Microsoft’s framework for building AI systems responsibly
Today we are sharing publicly Microsoft’s Responsible AI Standard, a framework to guide how we build AI systems. It is an important step in our journey to develop better, more trustworthy AI. We are releasing our latest Responsible AI Standard to share what we have learned, invite feedback from others, and contribute to the discussion about building better norms and practices around AI.
Guiding product development towards more responsible outcomes
AI systems are the product of many different decisions made by those who develop and deploy them. From system purpose to how people interact with AI systems, we need to proactively guide these decisions toward more beneficial and equitable outcomes. That means keeping people and their goals at the center of system design decisions and respecting enduring values like fairness, reliability and safety, privacy and security, inclusiveness, transparency, and accountability.
The Responsible AI Standard sets out our best thinking on how we will build AI systems to uphold these values and earn society’s trust. It provides specific, actionable guidance for our teams that goes beyond the high-level principles that have dominated the AI landscape to date.
The Standard details concrete goals or outcomes that teams developing AI systems must strive to secure. These goals help break down a broad principle like ‘accountability’ into its key enablers, such as impact assessments, data governance, and human oversight. Each goal is then composed of a set of requirements, which are steps that teams must take to ensure that AI systems meet the goals throughout the system lifecycle. Finally, the Standard maps available tools and practices to specific requirements so that Microsoft’s teams implementing it have resources to help them succeed.
The need for this type of practical guidance is growing. AI is becoming more and more a part of our lives, and yet, our laws are lagging behind. They have not caught up with AI’s unique risks or society’s needs. While we see signs that government action on AI is expanding, we also recognize our responsibility to act. We believe that we need to work towards ensuring AI systems are responsible by design.
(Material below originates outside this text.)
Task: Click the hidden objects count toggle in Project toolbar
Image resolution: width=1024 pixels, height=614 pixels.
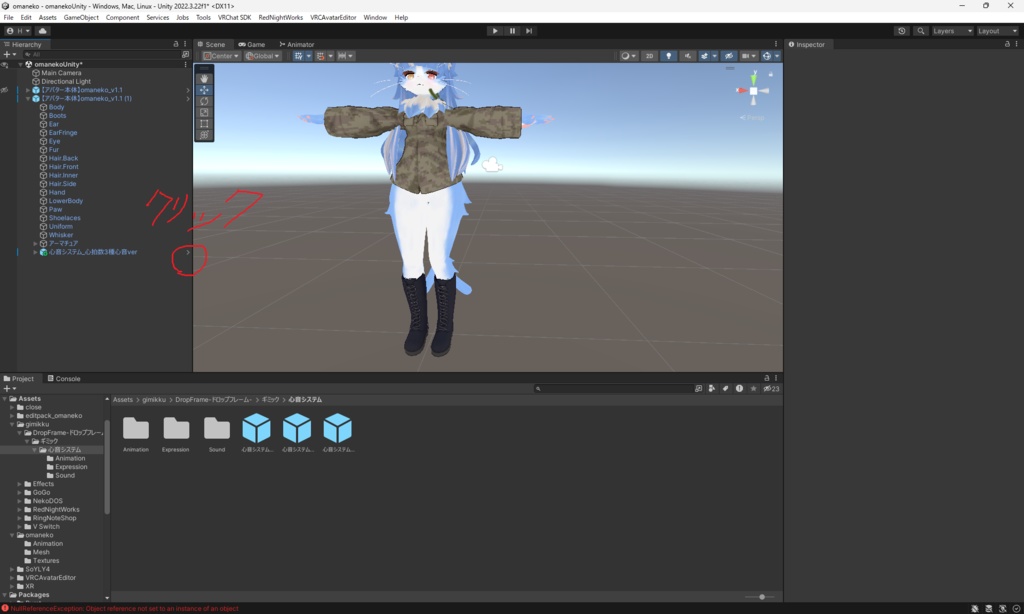Action: click(770, 389)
Refining our policy and learning from our product experiences
Over the course of a year, a multidisciplinary group of researchers, engineers, and policy experts crafted the second version of our Responsible AI Standard. It builds on our previous responsible AI efforts, including the first version of the Standard that launched internally in the fall of 2019, as well as the latest research and some important lessons learned from our own product experiences.
Fairness in Speech-to-Text Technology
The potential of AI systems to exacerbate societal biases and inequities is one of the most widely recognized harms associated with these systems. In March 2020, an academic study revealed that speech-to-text technology across the tech sector produced error rates for members of some Black and African American communities that were nearly double those for white users. We stepped back, considered the study’s findings, and learned that our pre-release testing had not accounted satisfactorily for the rich diversity of speech across people with different backgrounds and from different regions. After the study was published, we engaged an expert sociolinguist to help us better understand this diversity and sought to expand our data collection efforts to narrow the performance gap in our speech-to-text technology. In the process, we found that we needed to grapple with challenging questions about how best to collect data from communities in a way that engages them appropriately and respectfully. We also learned the value of bringing experts into the process early, including to better understand factors that might account for variations in system performance.
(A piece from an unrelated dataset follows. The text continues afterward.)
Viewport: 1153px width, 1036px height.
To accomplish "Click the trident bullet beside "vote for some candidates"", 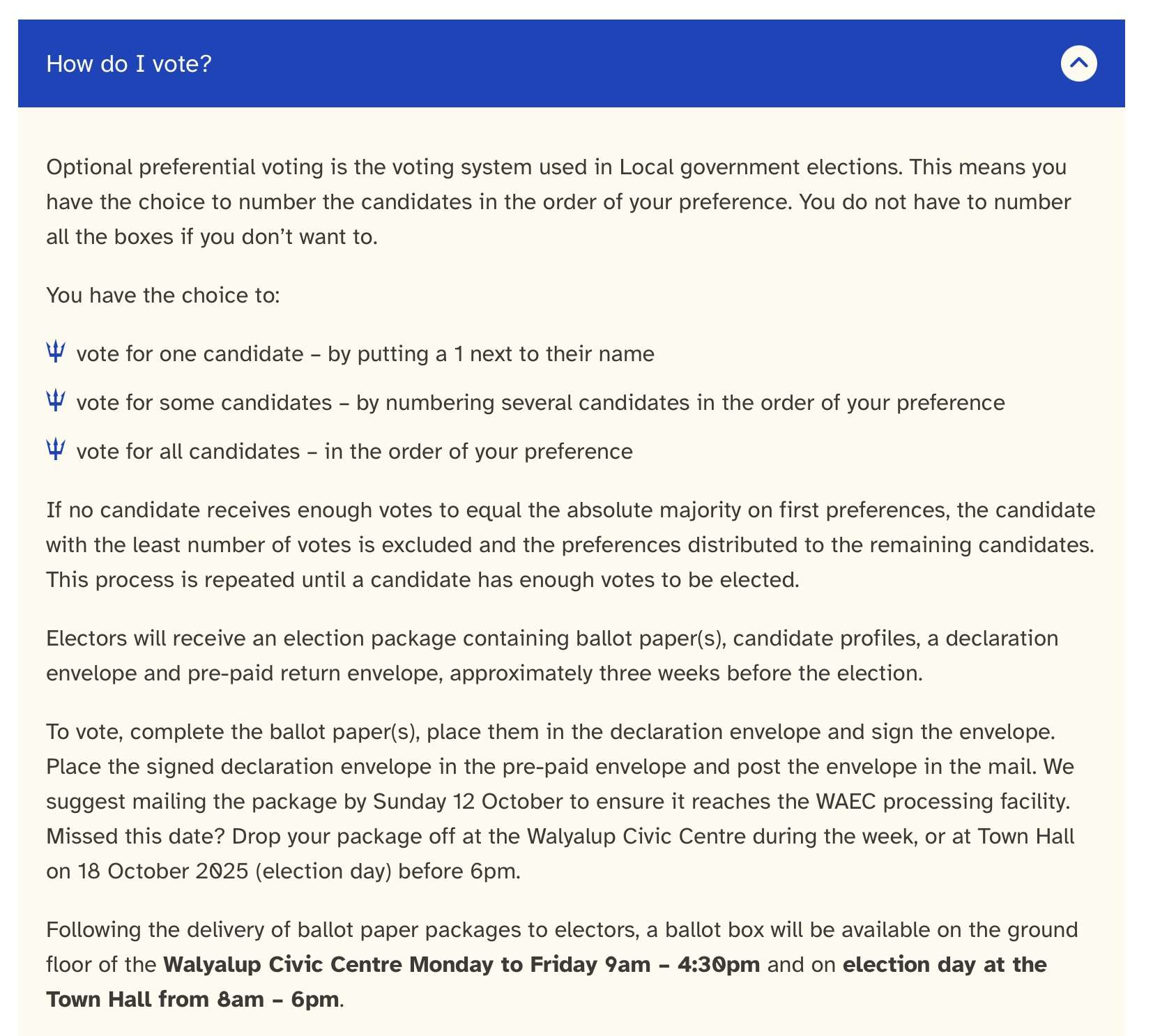I will point(56,401).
The Responsible AI Standard records the pattern we followed to improve our speech-to-text technology. As we continue to roll out the Standard across the company, we expect the Fairness Goals and Requirements identified in it will help us get ahead of potential fairness harms.
Appropriate Use Controls for Custom Neural Voice and Facial Recognition
Azure AI’s Custom Neural Voice is another innovative Microsoft speech technology that enables the creation of a synthetic voice that sounds nearly identical to the original source. AT&T has brought this technology to life with an award-winning in-store Bugs Bunny experience, and Progressive has brought Flo’s voice to online customer interactions, among uses by many other customers. This technology has exciting potential in education, accessibility, and entertainment, and yet it is also easy to imagine how it could be used to inappropriately impersonate speakers and deceive listeners.
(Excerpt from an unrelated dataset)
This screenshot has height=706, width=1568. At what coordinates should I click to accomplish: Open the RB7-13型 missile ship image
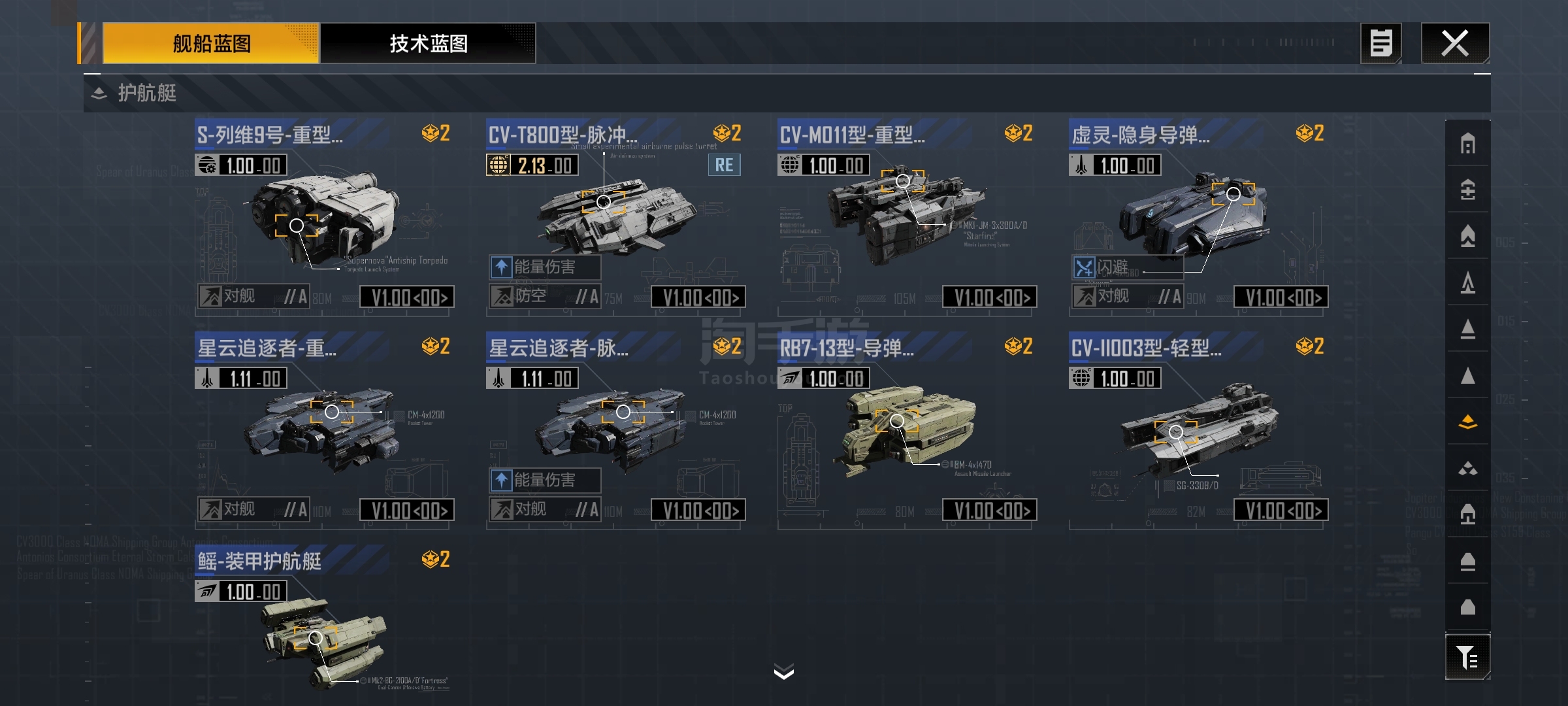pos(908,428)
Our review of this technology through our Responsible AI program, including the Sensitive Uses review process required by the Responsible AI Standard, led us to adopt a layered control framework: we restricted customer access to the service, ensured acceptable use cases were proactively defined and communicated through a Transparency Note and Code of Conduct, and established technical guardrails to help ensure the active participation of the speaker when creating a synthetic voice. Through these and other controls, we helped protect against misuse, while maintaining beneficial uses of the technology.
Building upon what we learned from Custom Neural Voice, we will apply similar controls to our facial recognition services. After a transition period for existing customers, we are limiting access to these services to managed customers and partners, narrowing the use cases to pre-defined acceptable ones, and leveraging technical controls engineered into the services.
Fit for Purpose and Azure Face Capabilities
Finally, we recognize that for AI systems to be trustworthy, they need to be appropriate solutions to the problems they are designed to solve. As part of our work to align our Azure Face service to the requirements of the Responsible AI Standard, we are also retiring capabilities that infer emotional states and identity attributes such as gender, age, smile, facial hair, hair, and makeup.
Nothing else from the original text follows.